Syllabus
1. Introduction into separation methods, basic terms and theory of separation processes, classification of separation methods, interaction forces in separations processes.
2. Extraction, classification of extraction methods, extraction of inorganic, organic substances and ionic chelates, reextraction.
3. Solid phase extraction (SPE) and solid phase microextraction (SPME), principles, instrumentation and utilisation.
4. Supercritical fluid chromatography (SFE), supercritical medium, choice of supercritical fluid and modificator, types of analyte collection.
5. Affinity chromatography (AC), principles, affinity of ligands to macromolecules, binding of affinants to solid substrates, solid substrates and their selection, elution techniques.
6. Ion exchange chromatography (IEC), ionex types and their characterisation, application to inorganic and organic substances.
7. Gel permeation chromatography (GPC), molecular size exclusion effect, types of gels, separation of group of substances and desalination, fractionation and determination of relative molecular weight.
8. Gas chromatography (GC), adsorption and absorption, sorption isotherms, dissolution, rate and plate theories of GC, efficiency of GC, detectors, packed and capillary columns, injection techniques, stationary phases, qualitative and quantitative analysis, calibration procedures.
9. Chromatograph for high performance liquid chromatography (HPLC). Stationary and mobile phases, affinity, distribution and retardation. Thermodynamics and kinetics of separation. Retention quantities. General equation of chromatography. Zone broadening causes. Separation efficiency and resolution. Analytical information in chromatogram. Pumps, injection valves, columns and detectors. Stationary and mobile phases in LSC, LLC, IEC and GPC. Applications in HPLC.

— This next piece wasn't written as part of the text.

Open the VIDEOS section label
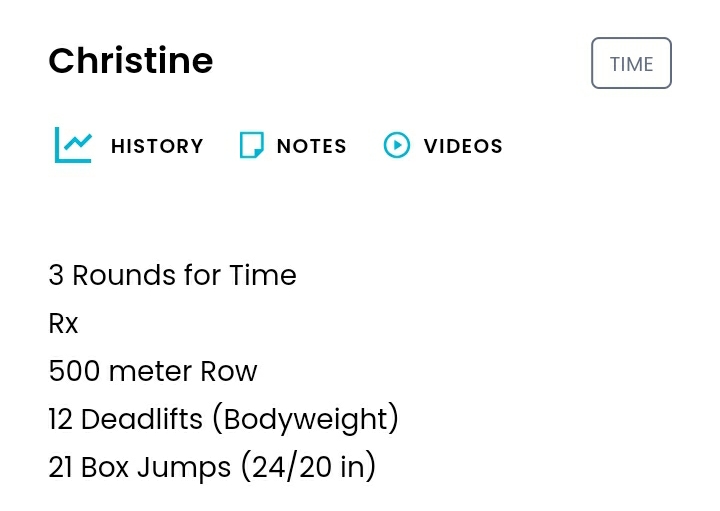The width and height of the screenshot is (720, 511). (x=463, y=146)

10. Paper chromatography (PC). Thin layer chromatography (TLC). Development techniques. Detection and identification. Retardation factor. Densitometer. HPTLC. Applications in PC a TLC.

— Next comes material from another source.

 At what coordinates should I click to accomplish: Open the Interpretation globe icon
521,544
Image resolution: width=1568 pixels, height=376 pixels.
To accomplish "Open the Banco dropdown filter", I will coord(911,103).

11. Electromigration methods. Electrophoretic migration and mobility. Electroosmotic flow and mobility. Electrical double layer and zeta-potencial. Velocity and temperature profile. Equipment for capillary zone electrophoresis (CZE). Separation mechanism in CZE. Electropherogram. Calculation of mobilities. Weak electrolytes. Sample injection. Detection. Analytical information in electropherogram. Applications in CZE.
Annotation
The course of separation methods gives compendium on modern separation methods from the theoretical and practical point of view. The course explains the general theory of separation and a summary of physico-chemical principles such as transport phenomena, solubility, adsorption, ion exchange, exclusion effect, biological recognition. Theory of chromatography and of electromigration. Systematic description of important separation techniques. The course ends through a written exam.

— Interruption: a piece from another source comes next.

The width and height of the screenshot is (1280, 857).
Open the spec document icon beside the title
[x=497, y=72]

Learning outcomes: After completing the course, the student will be able to define basic terms, clarify the theory of separation processes, differentiate interaction forces in separation methods, perform extraction, explain solid phase extraction, clarify supercritical fluid extraction, define affinity chromatography, define ion exchange chromatography, define gel permeation chromatography, perform gas chromatography, explain supercritical fluid chromatography, perform liquid chromatography, perform paper chromatography, perform thin-layer chromatography, explain electromigration, explain the overview and division of electromigration methods and perform capillary electrophoresis.